Human beings, civilised human beings that belong to civilised societies like ours, are a social creatures, we are not like Leopards or cheetahs that only come together when it's time for sex , and after sex, move apart ike the way these prehistoric people are behaving.

I am Yoruba from Lagos city, the number 1 start up city in Africa. I am a patriotic Nigerian who is profoundly proud of my civilised Yoruba culture, heritage and that my Yoruba forebears did not raise us in this primitive french society way.Check my signature for free stuffs!

You are not proud of your culture. Otherwise you will be writing in it.


You are making analysis of a social concrete event with the speculative templates of Thomas Hobbes And ignorant people are cheering you on by clicking likes. Was the state of nature a real thing Or an imaginary state of human condition that serve as a logical premise for the advancement of social order?

-- What this task involves --
From the excerpt above, list every phrase where "civilised" appears together with the noun it describes, in order.

-- Dataset records --
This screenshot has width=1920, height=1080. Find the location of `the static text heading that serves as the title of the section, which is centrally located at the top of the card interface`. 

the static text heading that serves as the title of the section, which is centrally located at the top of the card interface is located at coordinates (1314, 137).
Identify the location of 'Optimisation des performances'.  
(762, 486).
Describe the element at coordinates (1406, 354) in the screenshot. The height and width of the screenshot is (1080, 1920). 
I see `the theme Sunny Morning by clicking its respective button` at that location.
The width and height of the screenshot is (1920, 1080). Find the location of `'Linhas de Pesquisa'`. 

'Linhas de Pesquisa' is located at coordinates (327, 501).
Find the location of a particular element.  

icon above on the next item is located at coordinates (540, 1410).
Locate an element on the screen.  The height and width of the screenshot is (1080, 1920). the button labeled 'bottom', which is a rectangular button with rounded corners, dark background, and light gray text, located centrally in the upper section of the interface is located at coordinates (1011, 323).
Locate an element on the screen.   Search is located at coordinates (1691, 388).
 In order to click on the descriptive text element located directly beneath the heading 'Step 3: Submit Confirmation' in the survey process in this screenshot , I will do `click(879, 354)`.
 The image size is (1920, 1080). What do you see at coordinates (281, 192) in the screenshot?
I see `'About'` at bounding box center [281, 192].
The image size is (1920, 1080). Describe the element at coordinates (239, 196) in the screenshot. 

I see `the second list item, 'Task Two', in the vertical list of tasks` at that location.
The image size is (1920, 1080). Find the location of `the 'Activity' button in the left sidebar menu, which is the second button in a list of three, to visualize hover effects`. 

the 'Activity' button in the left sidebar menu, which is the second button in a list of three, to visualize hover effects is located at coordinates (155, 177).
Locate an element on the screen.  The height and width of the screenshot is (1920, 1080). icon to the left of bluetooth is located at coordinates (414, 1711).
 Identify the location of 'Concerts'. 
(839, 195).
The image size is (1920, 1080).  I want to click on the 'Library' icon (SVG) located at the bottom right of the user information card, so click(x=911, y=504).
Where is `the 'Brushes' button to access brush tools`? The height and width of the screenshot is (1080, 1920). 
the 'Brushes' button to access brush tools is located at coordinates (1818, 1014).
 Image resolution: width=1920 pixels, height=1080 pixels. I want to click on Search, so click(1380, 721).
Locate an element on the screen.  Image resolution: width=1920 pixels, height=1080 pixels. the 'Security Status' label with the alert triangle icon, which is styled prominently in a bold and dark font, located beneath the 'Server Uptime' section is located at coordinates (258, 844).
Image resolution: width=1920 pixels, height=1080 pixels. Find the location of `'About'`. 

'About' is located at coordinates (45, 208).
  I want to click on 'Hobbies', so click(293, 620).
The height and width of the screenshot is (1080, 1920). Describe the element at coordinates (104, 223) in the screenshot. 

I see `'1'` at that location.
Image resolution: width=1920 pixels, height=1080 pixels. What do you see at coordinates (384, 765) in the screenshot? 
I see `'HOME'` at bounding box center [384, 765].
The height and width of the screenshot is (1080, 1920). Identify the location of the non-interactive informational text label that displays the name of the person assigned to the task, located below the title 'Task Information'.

-- Output for this task --
civilised human beings
civilised societies
civilised Yoruba culture